Intravenöse pulmologische Therapien
Intravenöse pulmologische Therapien sind medizinische Behandlungen, die direkt in den Blutkreislauf durch intravenöse Infusion zur Behandlung verschiedener Atemwegserkrankungen und -zustände verabreicht werden. Diese Art der Anwendung ermöglicht die schnelle Aufnahme von Medikamenten in den Körper, wodurch eine schnelle Wirkung erzielt wird, insbesondere in akuten und schweren Zuständen.
Indikationen
Akute respiratorische Zustände: In Fällen von schweren akuten Atemwegsinfektionen, Asthmaanfällen oder Exazerbationen der chronisch obstruktiven Lungenerkrankung (COPD) können intravenöse Medikamente die Symptome schnell lindern.
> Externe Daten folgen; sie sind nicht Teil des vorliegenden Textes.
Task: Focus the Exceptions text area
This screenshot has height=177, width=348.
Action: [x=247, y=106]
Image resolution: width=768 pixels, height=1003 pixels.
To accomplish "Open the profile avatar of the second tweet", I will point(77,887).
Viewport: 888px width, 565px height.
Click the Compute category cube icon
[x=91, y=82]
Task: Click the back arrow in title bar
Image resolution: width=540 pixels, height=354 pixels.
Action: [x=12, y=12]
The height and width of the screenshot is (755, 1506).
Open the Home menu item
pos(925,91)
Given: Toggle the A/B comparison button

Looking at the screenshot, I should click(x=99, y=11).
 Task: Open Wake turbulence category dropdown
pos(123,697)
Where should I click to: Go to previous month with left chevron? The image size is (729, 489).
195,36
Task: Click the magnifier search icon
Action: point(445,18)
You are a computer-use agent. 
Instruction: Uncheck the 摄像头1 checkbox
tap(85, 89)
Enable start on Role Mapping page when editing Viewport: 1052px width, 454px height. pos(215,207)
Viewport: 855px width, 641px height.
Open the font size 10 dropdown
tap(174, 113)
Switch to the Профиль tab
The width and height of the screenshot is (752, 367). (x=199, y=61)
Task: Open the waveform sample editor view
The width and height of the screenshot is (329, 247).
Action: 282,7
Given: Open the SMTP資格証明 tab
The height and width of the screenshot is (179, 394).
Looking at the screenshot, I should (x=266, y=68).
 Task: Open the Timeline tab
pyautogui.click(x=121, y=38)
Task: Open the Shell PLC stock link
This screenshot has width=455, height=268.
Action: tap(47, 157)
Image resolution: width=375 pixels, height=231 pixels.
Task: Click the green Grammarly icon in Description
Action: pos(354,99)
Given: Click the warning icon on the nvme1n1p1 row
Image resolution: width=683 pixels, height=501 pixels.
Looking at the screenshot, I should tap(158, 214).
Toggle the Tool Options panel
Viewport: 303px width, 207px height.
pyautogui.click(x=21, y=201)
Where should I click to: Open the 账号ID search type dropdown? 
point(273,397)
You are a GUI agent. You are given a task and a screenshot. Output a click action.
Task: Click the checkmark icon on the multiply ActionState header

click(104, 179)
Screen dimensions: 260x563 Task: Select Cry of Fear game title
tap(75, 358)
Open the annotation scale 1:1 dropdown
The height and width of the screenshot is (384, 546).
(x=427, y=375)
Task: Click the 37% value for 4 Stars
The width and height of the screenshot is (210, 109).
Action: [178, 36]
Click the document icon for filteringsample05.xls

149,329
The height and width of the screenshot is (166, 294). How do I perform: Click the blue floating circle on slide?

Intravenöse Antibiotika: Zur Behandlung schwerer bakterieller Infektionen der Atemwege, wie Pneumonie, wo orale Antibiotika nicht ausreichend wirksam sind oder wenn der Patient Medikamente nicht oral einnehmen kann. Intravenöse Kortikosteroide: Werden zur Behandlung schwerer Exazerbationen von Asthma oder COPD sowie anderer schwerer entzündlicher Lungenerkrankungen verwendet.
Verwendete Medikamente
Intravenöse Antibiotika: Zur Behandlung bakterieller Infektionen der Atemwege, wie Pneumonie, Bronchitis oder mit Mukoviszidose verbundenen Infektionen. Beispiele sind Penicilline, Cephalosporine, Makrolide und Fluorchinolone. Intravenöse Kortikosteroide: Wie Methylprednisolon oder Hydrokortison werden zur Behandlung akuter Exazerbationen von Asthma oder COPD eingesetzt und zur Verringerung schwerer Entzündungen der Atemwege. Bronchodilatatoren: Obwohl sie häufiger in Form von Inhalationen verwendet werden, können sie in einigen Fällen intravenös angewendet werden, um Bronchospasmen schnell zu lindern.